• [THE TASK] Transcribe the passage of the I-94 expansion report between "This debate has" and "the freeway here.", inclusive.

[EXCERPT Boundary: Start]

Happening today - expanding about a five mile stretch of I-94 will be at the center of a Milwaukee County Board of Supervisors meeting this morning. Members will vote again on whether to try and put the brakes on the proposed billion dollar expansion of I-94 between the Marquette and Zoo interchanges.
This debate has been going on for years. Originally, the Wisconsin Department of Transportation (WisDOT) and the Federal Highway Administration were expected to approve the plans by the end of this year. But, WisDOT has pushed that date back to next year so that officials have more time to review plans.
The idea is to expand the stretch of highway between 16th and 70th streets. This is an area that often gets jammed and is no stranger to crashes. Most of Milwaukee County's Board of Supervisors have made it clear that they don't support plans that are in the works to update the freeway here.
In total, the project would cost about a billion dollars. Less than five miles of the highway would be expanded in both directions. There are civil rights groups and Milwaukee leaders that have been pressuring the state to conduct more studies and the federal government to reject plans.

[EXCERPT Boundary: End]
[RECORDED INFORMATION Boundary: Start]

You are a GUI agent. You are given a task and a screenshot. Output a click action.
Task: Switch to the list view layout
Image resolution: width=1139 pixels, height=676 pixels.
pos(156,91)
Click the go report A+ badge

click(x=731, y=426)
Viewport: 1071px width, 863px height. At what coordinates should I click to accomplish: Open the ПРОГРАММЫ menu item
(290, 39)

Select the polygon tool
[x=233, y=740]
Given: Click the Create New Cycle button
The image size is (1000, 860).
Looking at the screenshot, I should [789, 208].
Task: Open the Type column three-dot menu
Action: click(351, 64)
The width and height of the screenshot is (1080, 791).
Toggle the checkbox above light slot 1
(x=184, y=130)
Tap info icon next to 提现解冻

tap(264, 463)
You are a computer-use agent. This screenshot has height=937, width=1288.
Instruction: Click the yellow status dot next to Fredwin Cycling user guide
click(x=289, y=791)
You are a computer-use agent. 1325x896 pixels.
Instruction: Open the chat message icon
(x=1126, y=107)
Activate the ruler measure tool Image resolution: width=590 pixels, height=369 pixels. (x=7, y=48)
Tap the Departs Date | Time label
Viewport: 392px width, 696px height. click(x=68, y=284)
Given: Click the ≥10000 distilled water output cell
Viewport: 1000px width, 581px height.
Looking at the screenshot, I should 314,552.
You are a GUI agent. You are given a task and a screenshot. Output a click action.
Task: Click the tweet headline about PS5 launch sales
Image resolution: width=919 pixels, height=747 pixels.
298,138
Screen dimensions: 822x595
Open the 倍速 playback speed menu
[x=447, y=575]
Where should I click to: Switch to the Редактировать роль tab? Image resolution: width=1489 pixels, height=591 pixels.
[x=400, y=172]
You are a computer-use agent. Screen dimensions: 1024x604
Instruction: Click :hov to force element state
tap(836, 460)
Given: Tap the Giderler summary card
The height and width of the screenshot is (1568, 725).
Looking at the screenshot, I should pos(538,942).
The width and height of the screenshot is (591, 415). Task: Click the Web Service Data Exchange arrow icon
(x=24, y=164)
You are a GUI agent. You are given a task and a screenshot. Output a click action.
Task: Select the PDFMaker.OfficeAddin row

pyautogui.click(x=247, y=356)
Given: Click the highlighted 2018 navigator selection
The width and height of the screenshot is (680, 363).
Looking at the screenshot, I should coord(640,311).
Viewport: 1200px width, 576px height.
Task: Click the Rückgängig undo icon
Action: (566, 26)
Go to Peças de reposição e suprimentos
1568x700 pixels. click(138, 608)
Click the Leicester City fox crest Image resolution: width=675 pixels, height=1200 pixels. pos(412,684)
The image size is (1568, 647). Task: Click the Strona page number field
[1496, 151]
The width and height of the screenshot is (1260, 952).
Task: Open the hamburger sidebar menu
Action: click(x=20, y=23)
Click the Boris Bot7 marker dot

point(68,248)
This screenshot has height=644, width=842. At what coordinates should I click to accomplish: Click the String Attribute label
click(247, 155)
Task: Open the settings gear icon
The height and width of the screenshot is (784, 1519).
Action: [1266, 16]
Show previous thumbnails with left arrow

[RECORDED INFORMATION Boundary: End]

• [EXERCISE ANSWER]
This debate has been going on for years. Originally, the Wisconsin Department of Transportation (WisDOT) and the Federal Highway Administration were expected to approve the plans by the end of this year. But, WisDOT has pushed that date back to next year so that officials have more time to review plans.
The idea is to expand the stretch of highway between 16th and 70th streets. This is an area that often gets jammed and is no stranger to crashes. Most of Milwaukee County's Board of Supervisors have made it clear that they don't support plans that are in the works to update the freeway here.